From: Chris Wilson <chris.p.wilson@intel.com>

Invalidate TLB in patch, in order to reduce performance regressions.

Currently, every caller performs a full barrier around a TLB
invalidation, ignoring all other invalidations that may have already
removed their PTEs from the cache. As this is a synchronous operation
and can be quite slow, we cause multiple threads to contend on the TLB
invalidate mutex blocking userspace.

We only need to invalidate the TLB once after replacing our PTE to
ensure that there is no possible continued access to the physical
address before releasing our pages. By tracking a seqno for each full
TLB invalidate we can quickly determine if one has been performed since
rewriting the PTE, and only if necessary trigger one for ourselves.

That helps to reduce the performance regression introduced by TLB
invalidate logic.

[mchehab: rebased to not require moving the code to a separate file]

Cc: stable@vger.kernel.org
Fixes: 7938d61591d3 ("drm/i915: Flush TLBs before releasing backing store")
Suggested-by: Tvrtko Ursulin <tvrtko.ursulin@intel.com>
Signed-off-by: Chris Wilson <chris.p.wilson@intel.com>
Cc: Fei Yang <fei.yang@intel.com>
Signed-off-by: Mauro Carvalho Chehab <mchehab@kernel.org>
---

See [PATCH 00/21] at: https://lore.kernel.org/all/cover.1657703926.git.mchehab@kernel.org/

 .../gpu/drm/i915/gem/i915_gem_object_types.h  |  3 +-
 drivers/gpu/drm/i915/gem/i915_gem_pages.c     | 21 +++++---
 drivers/gpu/drm/i915/gt/intel_gt.c            | 53 ++++++++++++++-----
 drivers/gpu/drm/i915/gt/intel_gt.h            | 12 ++++-
 drivers/gpu/drm/i915/gt/intel_gt_types.h      | 18 ++++++-
 drivers/gpu/drm/i915/gt/intel_ppgtt.c         |  8 ++-
 drivers/gpu/drm/i915/i915_vma.c               | 34 +++++++++---
 drivers/gpu/drm/i915/i915_vma.h               |  1 +
 drivers/gpu/drm/i915/i915_vma_resource.c      |  5 +-
 drivers/gpu/drm/i915/i915_vma_resource.h      |  6 ++-
 10 files changed, 125 insertions(+), 36 deletions(-)

• Parts of the exercise:
[1] Reproduce the passage from the TLB invalidation patch message, starting with "Currently, every caller" and going on through "invalidate logic.".
[2] Write the next part of the TLB invalidation patch message, picking up after its last line.

• Material provided:
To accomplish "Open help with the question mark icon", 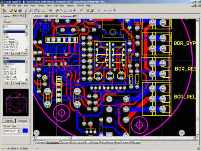I will coord(114,10).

• Task responses:
[1]
Currently, every caller performs a full barrier around a TLB
invalidation, ignoring all other invalidations that may have already
removed their PTEs from the cache. As this is a synchronous operation
and can be quite slow, we cause multiple threads to contend on the TLB
invalidate mutex blocking userspace.

We only need to invalidate the TLB once after replacing our PTE to
ensure that there is no possible continued access to the physical
address before releasing our pages. By tracking a seqno for each full
TLB invalidate we can quickly determine if one has been performed since
rewriting the PTE, and only if necessary trigger one for ourselves.

That helps to reduce the performance regression introduced by TLB
invalidate logic.

[2]
diff --git a/drivers/gpu/drm/i915/gem/i915_gem_object_types.h b/drivers/gpu/drm/i915/gem/i915_gem_object_types.h
index 5cf36a130061..9f6b14ec189a 100644
--- a/drivers/gpu/drm/i915/gem/i915_gem_object_types.h
+++ b/drivers/gpu/drm/i915/gem/i915_gem_object_types.h
@@ -335,7 +335,6 @@ struct drm_i915_gem_object {
 #define I915_BO_READONLY          BIT(7)
 #define I915_TILING_QUIRK_BIT     8 /* unknown swizzling; do not release! */
 #define I915_BO_PROTECTED         BIT(9)
-#define I915_BO_WAS_BOUND_BIT     10
 	/**
 	 * @mem_flags - Mutable placement-related flags
 	 *
@@ -616,6 +615,8 @@ struct drm_i915_gem_object {
 		 * pages were last acquired.
 		 */
 		bool dirty:1;
+
+		u32 tlb;
 	} mm;
 
 	struct {
diff --git a/drivers/gpu/drm/i915/gem/i915_gem_pages.c b/drivers/gpu/drm/i915/gem/i915_gem_pages.c
index 6835279943df..8357dbdcab5c 100644
--- a/drivers/gpu/drm/i915/gem/i915_gem_pages.c
+++ b/drivers/gpu/drm/i915/gem/i915_gem_pages.c
@@ -191,6 +191,18 @@ static void unmap_object(struct drm_i915_gem_object *obj, void *ptr)
 		vunmap(ptr);
 }
 
+static void flush_tlb_invalidate(struct drm_i915_gem_object *obj)
+{
+	struct drm_i915_private *i915 = to_i915(obj->base.dev);
+	struct intel_gt *gt = to_gt(i915);
+
+	if (!obj->mm.tlb)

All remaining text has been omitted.